CCW에서는 두 종류의 pooled logistic regression이 흔하다.
- censoring model: 매월 전략 위반 없이 남을 확률을 추정해 IPCW 생성
- outcome model: weighted person-month data에서 월별 event hazard를 추정해 survival/risk curve 생성
월 단위가 충분히 짧고 사건확률이 낮으면 pooled logistic regression의 odds ratio를 hazard ratio에 가깝게 해석하기도 하지만, 최종 보고에서는 1년/3년/5년 누적위험, risk difference, risk ratio가 더 직접적이다.
Kaplan-Meier, weighted survival curve, cumulative risk
Kaplan-Meier curve는 검열이 비정보적이라는 가정 아래 생존함수를 추정한다. CCW에서는 인위적 검열이 설계상 발생하며, 이 검열은 보통 informative하다. 따라서 단순 Kaplan-Meier를 cloned data에 적용하면 부족하다.

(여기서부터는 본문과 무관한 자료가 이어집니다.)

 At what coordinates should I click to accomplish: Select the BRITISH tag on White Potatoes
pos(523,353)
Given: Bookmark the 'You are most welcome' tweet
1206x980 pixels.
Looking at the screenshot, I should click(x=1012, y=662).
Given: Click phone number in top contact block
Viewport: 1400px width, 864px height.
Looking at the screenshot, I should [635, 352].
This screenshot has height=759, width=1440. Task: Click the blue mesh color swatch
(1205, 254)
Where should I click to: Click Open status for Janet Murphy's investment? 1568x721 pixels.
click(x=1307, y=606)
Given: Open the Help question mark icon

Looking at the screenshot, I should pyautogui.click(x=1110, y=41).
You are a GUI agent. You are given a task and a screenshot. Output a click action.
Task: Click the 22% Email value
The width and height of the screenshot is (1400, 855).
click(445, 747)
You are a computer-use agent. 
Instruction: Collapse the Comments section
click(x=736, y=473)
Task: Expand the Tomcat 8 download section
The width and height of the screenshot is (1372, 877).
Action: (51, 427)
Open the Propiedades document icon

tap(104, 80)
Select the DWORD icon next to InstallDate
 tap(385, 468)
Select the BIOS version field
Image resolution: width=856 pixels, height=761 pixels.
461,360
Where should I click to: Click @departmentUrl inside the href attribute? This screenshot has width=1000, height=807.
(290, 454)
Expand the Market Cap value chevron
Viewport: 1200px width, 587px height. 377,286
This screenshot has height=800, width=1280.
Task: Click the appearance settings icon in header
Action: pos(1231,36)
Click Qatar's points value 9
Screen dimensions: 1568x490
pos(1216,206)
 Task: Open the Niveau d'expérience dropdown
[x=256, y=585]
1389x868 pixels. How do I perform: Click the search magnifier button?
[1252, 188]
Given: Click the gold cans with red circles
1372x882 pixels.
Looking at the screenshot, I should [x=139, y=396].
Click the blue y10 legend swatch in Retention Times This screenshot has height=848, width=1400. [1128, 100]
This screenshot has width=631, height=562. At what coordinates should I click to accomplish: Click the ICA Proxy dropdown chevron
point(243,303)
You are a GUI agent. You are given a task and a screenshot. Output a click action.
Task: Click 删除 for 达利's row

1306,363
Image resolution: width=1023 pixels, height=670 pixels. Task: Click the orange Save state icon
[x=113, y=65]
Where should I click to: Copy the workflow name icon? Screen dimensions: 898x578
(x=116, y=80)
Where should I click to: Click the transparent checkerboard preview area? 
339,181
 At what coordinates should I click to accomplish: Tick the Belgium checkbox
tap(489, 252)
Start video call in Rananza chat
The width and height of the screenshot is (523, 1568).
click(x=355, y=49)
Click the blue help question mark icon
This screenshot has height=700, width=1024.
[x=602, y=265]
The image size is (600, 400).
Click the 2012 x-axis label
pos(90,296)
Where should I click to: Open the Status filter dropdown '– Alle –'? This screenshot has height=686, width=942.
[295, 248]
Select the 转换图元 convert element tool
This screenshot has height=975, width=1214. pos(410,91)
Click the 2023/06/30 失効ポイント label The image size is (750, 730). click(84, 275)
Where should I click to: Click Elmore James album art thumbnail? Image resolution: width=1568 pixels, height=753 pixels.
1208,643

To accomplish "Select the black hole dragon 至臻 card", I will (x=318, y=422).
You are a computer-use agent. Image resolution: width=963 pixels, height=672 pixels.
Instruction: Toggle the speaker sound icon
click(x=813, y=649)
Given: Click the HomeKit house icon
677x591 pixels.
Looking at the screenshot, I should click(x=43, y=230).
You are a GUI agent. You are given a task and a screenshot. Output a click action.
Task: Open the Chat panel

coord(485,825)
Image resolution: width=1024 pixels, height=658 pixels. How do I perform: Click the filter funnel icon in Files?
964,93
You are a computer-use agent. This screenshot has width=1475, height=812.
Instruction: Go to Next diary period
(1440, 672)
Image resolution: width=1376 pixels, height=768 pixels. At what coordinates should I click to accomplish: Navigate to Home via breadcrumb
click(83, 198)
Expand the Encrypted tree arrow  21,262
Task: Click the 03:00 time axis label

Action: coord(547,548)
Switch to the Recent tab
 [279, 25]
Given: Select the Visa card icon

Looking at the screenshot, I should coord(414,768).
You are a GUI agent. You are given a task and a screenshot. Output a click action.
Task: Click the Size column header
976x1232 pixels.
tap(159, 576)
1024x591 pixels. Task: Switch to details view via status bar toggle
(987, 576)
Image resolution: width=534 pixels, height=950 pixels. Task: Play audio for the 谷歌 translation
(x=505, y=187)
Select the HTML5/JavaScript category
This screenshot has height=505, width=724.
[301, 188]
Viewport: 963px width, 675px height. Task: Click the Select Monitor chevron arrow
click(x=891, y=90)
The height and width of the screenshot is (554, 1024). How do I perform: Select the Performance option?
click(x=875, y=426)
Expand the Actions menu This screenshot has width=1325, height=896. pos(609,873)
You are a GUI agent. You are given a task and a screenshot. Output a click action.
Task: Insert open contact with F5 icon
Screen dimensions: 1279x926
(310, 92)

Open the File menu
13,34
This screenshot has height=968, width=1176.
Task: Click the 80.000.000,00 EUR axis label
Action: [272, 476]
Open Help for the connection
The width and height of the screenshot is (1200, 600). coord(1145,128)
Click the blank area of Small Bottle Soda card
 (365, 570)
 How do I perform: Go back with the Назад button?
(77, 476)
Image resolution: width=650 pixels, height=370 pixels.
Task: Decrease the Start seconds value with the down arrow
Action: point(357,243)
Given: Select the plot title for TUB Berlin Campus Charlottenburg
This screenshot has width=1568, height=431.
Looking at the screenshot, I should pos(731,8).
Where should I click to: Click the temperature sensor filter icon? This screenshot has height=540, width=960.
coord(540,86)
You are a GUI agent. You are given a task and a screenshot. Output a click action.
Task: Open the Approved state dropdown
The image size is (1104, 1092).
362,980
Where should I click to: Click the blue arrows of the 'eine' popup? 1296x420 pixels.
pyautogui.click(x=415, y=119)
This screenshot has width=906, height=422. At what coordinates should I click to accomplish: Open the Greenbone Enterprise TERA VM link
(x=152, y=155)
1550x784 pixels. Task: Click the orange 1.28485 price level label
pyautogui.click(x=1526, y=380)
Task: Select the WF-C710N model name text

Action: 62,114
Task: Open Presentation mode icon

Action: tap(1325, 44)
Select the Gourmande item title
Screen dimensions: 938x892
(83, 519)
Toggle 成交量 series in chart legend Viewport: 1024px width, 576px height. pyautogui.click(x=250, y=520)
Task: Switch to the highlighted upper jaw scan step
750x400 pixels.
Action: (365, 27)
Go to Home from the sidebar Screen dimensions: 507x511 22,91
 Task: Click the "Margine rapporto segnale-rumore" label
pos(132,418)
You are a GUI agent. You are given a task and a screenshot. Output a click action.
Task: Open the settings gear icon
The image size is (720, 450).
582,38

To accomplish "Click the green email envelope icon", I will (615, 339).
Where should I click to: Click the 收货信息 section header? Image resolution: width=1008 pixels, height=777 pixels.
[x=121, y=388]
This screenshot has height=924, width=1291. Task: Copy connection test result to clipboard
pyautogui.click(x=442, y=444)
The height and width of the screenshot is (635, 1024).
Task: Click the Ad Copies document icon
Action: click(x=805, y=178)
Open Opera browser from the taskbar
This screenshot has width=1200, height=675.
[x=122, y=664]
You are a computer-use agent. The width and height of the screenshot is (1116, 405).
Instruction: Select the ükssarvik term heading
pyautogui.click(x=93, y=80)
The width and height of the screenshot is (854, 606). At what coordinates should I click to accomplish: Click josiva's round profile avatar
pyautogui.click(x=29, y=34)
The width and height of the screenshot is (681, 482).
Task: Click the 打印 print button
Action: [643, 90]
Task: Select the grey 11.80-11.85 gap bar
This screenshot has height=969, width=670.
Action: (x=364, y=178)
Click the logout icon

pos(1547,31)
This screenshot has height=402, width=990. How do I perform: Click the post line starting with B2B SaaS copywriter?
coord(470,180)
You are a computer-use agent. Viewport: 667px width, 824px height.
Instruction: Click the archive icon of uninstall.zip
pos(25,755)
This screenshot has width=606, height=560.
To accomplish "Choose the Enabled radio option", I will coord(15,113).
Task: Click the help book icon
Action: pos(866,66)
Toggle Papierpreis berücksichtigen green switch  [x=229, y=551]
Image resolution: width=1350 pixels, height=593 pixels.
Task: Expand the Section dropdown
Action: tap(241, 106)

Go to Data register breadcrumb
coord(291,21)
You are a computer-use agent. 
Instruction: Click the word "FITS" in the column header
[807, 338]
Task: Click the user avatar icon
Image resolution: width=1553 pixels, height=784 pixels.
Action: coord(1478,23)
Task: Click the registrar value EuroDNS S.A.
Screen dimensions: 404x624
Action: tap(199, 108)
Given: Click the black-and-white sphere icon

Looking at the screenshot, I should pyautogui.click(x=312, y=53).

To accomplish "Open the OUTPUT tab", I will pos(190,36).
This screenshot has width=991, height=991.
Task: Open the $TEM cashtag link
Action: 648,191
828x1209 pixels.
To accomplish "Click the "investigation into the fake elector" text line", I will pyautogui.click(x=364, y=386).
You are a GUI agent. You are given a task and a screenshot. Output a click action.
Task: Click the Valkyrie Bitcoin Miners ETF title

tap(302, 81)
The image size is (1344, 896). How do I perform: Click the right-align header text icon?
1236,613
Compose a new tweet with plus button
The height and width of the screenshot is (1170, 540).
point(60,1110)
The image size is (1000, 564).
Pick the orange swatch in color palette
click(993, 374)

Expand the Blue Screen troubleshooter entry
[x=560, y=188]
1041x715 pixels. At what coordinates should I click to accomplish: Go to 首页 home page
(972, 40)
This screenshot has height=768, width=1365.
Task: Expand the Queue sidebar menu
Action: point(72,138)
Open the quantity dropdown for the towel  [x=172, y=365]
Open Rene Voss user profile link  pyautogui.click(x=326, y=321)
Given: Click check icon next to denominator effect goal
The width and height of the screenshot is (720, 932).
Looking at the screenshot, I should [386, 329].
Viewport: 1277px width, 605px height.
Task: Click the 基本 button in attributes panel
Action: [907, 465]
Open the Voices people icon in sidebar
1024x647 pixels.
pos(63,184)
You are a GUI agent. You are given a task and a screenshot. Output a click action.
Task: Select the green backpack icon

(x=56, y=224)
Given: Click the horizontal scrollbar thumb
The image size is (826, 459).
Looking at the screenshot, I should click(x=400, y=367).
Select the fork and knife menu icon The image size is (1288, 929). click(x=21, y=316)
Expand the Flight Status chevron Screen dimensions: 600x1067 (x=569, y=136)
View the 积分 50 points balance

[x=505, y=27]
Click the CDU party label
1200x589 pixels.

대신 IPCW를 적용한 weighted survival curve 또는 weighted pooled logistic regression을 사용한다. 목표는 전략별 counterfactual survival 또는 cumulative incidence를 추정하는 것이다.
Positivity
Positivity는 각 공변량 조합에서 비교하려는 전략을 따를 가능성이 충분히 있어야 한다는 조건이다. 예를 들어 특정 고령/중증 subgroup에서는 12개월 동안 월 2회 이상 침치료를 유지한 사람이 거의 없다면, 그 subgroup에서 acu-user 전략의 효과를 자료로부터 안정적으로 추정하기 어렵다.
실무 진단은 weight distribution으로 시작한다.
- 평균이 1 근처인지
- 99th percentile 또는 maximum이 과도하게 큰지
- 특정 subgroup에서 weight가 폭발하는지
- truncation 전후 결과가 크게 달라지는지
Consistency와 well-defined treatment strategy
Consistency는 관찰된 치료 이력이 우리가 정의한 전략과 일치할 때, 관찰된 outcome이 그 전략 하의 potential outcome으로 볼 수 있다는 가정이다. 이 가정이 성립하려면 전략이 충분히 구체적이어야 한다.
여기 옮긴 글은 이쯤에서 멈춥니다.